Induction of pancreatic duct cells of neonatal rats into insulin-producing cells with fetal bovine serum: A natural protocol and its use for patch clamp experiments

Abstract

To induce the pancreatic duct cells into endocrine cells with a new natural protocol for electrophysiological study. The pancreatic duct cells of neonatal rats were isolated, cultured and induced into endocrine cells with 15% fetal bovine serum for a period of 20 d. During this period, insulin secretion, MTT value, and morphological change of neonatal and adult pancreatic islet cells were comparatively investigated. Pancreatic beta-cells were identified by morphological and electrophysiological characteristics, while ATP sensitive potassium channels (K(ATP)), voltage-dependent potassium channels (K(V)), and voltage-dependent calcium channels (K(CA)) in beta-cells were identified by patch clamp technique. After incubation with fetal bovine serum, the neonatal duct cells budded out, changed from duct-like cells into islet clusters. In the first 4 d, MTT value and insulin secretion increased slowly (MTT value from 0.024+/-0.003 to 0.028+/-0.003, insulin secretion from 2.6+/-0.6 to 3.1+/-0.8 mIU/L). Then MTT value and insulin secretion increased quickly from d 5 to d 10 (MTT value from 0.028+/-0.003 to 0.052+/-0.008, insulin secretion from 3.1+/-0.8 to 18.3+/-2.6 mIU/L), then reached high plateau (MTT value >0.052+/-0.008, insulin secretion >18.3+/-2.6 mIU/L). In contrast, for the isolated adult pancreatic islet cells, both insulin release and MTT value were stable in the first 4 d (MTT value from 0.029+/-0.01 to 0.031+/-0.011, insulin secretion from 13.9+/-3.1 to 14.3+/-3.3 mIU/L), but afterwards they reduced gradually (MTT value <0.031+/-0.011, insulin secretion <8.2+/-1.5 mIU/L), and the pancreatic islet cells became dispersed, broken or atrophied correspondingly.
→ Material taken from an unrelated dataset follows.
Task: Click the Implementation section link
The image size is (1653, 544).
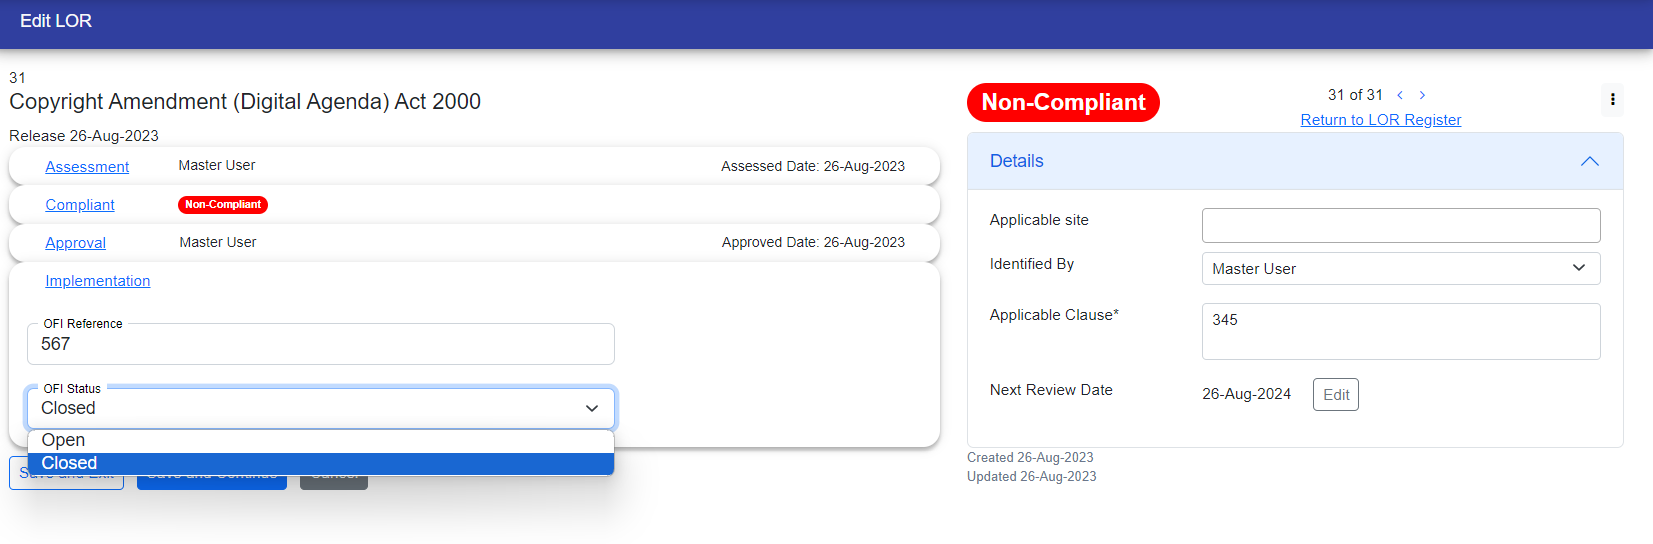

The differentiated neonatal cells were identified as pancreatic islet cells by dithizone staining method, and pancreatic beta-cells were further identified by both morphological features and electrophysiological characteristics, i.e. the existence of recording currents from K(ATP), K(V), and K(CA). Islet cells differentiated from neonatal pancreatic duct cells with the new natural protocol are more advantageous in performing patch clamp study over the isolated adult pancreatic islet cells.